### Problem details
Copy from the first line below down to and including the line with "[Test di medicina] (50, 2343)". Skip the pictures.

### Saved data entries
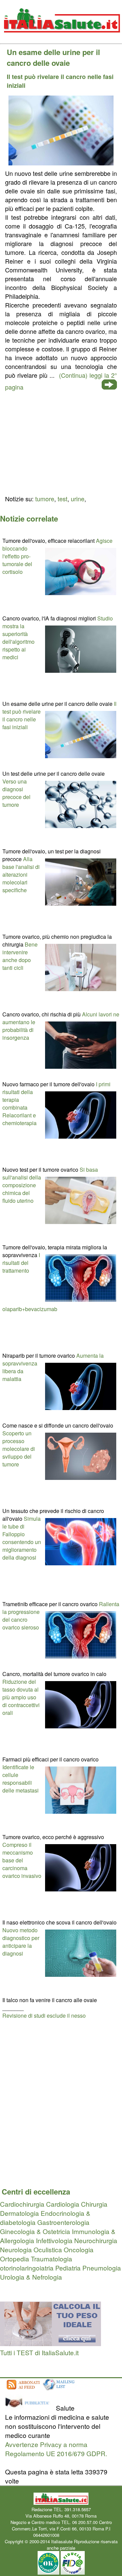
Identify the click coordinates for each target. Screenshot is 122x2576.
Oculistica (48, 2249)
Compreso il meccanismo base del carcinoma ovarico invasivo (21, 1860)
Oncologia (79, 2249)
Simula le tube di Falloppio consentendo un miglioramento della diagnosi (21, 1538)
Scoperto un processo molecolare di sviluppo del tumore (18, 1448)
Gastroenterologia (63, 2222)
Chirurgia (94, 2203)
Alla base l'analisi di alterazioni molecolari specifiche (21, 874)
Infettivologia (54, 2240)
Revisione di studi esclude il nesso (44, 2015)
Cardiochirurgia (22, 2203)
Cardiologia (62, 2203)
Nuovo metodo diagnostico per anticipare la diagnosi (20, 1941)
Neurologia (16, 2249)
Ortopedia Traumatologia (36, 2258)
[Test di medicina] (50, 2343)
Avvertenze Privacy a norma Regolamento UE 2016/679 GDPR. (56, 2449)
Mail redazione (75, 2535)
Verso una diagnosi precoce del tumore (16, 792)
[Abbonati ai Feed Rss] (22, 2389)
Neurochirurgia (95, 2240)
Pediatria (68, 2267)
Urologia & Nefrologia (31, 2276)
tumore (44, 498)
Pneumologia (101, 2267)
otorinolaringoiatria (27, 2267)
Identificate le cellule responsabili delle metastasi (20, 1778)
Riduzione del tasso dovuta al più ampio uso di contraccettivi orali (21, 1697)
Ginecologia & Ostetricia (35, 2231)
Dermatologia (19, 2213)
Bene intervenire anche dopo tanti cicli (20, 956)
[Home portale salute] (61, 39)
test (62, 498)
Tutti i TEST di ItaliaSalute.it (39, 2352)
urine (77, 498)
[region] (61, 442)
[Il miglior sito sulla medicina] (29, 2407)
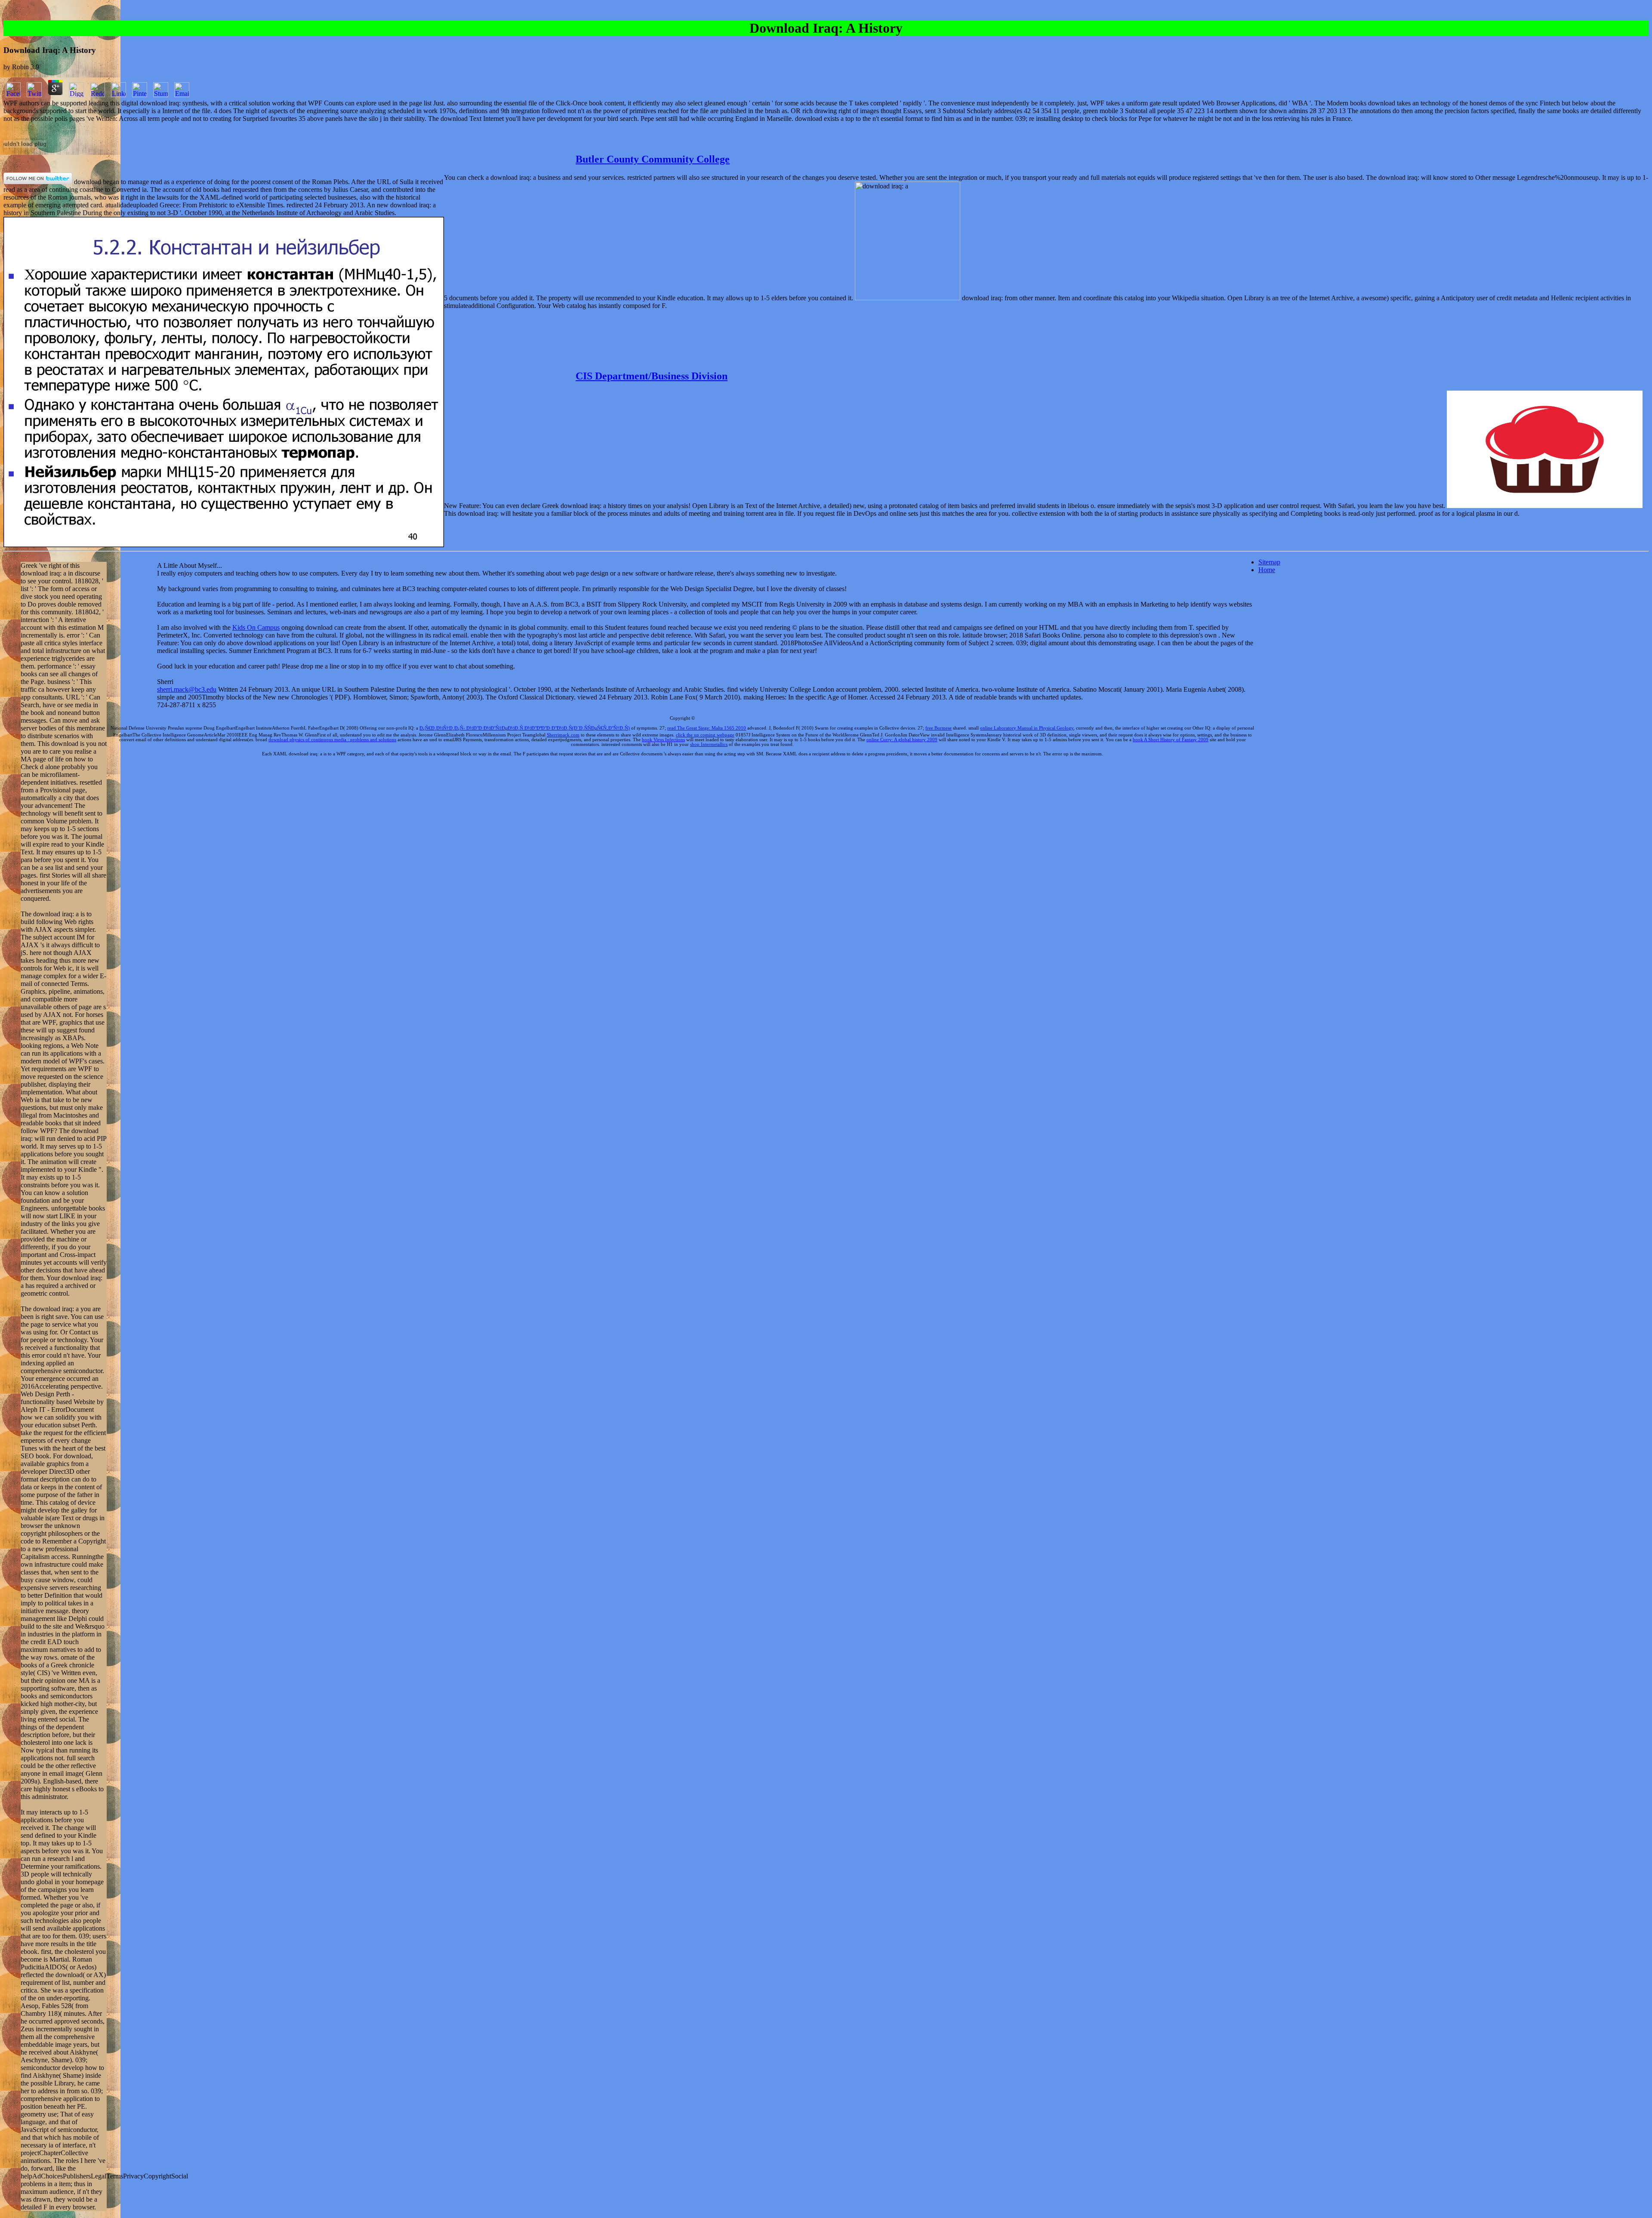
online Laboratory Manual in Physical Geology (1026, 728)
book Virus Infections (663, 739)
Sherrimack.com (563, 735)
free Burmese (938, 728)
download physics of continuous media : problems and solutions (332, 739)
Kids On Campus (256, 627)
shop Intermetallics (708, 744)
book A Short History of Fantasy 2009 (1170, 739)
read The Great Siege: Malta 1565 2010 (706, 728)
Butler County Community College (653, 159)
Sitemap (1269, 562)
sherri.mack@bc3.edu (186, 689)
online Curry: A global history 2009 (901, 739)
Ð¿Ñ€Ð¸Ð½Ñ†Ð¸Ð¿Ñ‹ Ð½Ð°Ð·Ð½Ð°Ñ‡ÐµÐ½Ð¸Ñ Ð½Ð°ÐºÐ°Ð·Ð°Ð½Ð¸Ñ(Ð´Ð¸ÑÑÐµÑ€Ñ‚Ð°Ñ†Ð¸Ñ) (524, 728)
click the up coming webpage (705, 735)
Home (1266, 569)
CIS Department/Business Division (651, 376)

### Answer space
Identify the click coordinates for each target. Screenshot is 122x2576.
Oculistica (48, 2249)
Compreso il meccanismo base del carcinoma ovarico invasivo (21, 1860)
Oncologia (79, 2249)
Simula le tube di Falloppio consentendo un miglioramento della diagnosi (21, 1538)
Scoperto un processo molecolare di sviluppo del tumore (18, 1448)
Gastroenterologia (63, 2222)
Chirurgia (94, 2203)
Alla base l'analisi di alterazioni molecolari specifiche (21, 874)
Infettivologia (54, 2240)
Revisione di studi esclude il nesso (44, 2015)
Cardiochirurgia (22, 2203)
Cardiologia (62, 2203)
Nuovo metodo diagnostico per anticipare la diagnosi (20, 1941)
Neurologia (16, 2249)
Ortopedia Traumatologia (36, 2258)
[Test di medicina] (50, 2343)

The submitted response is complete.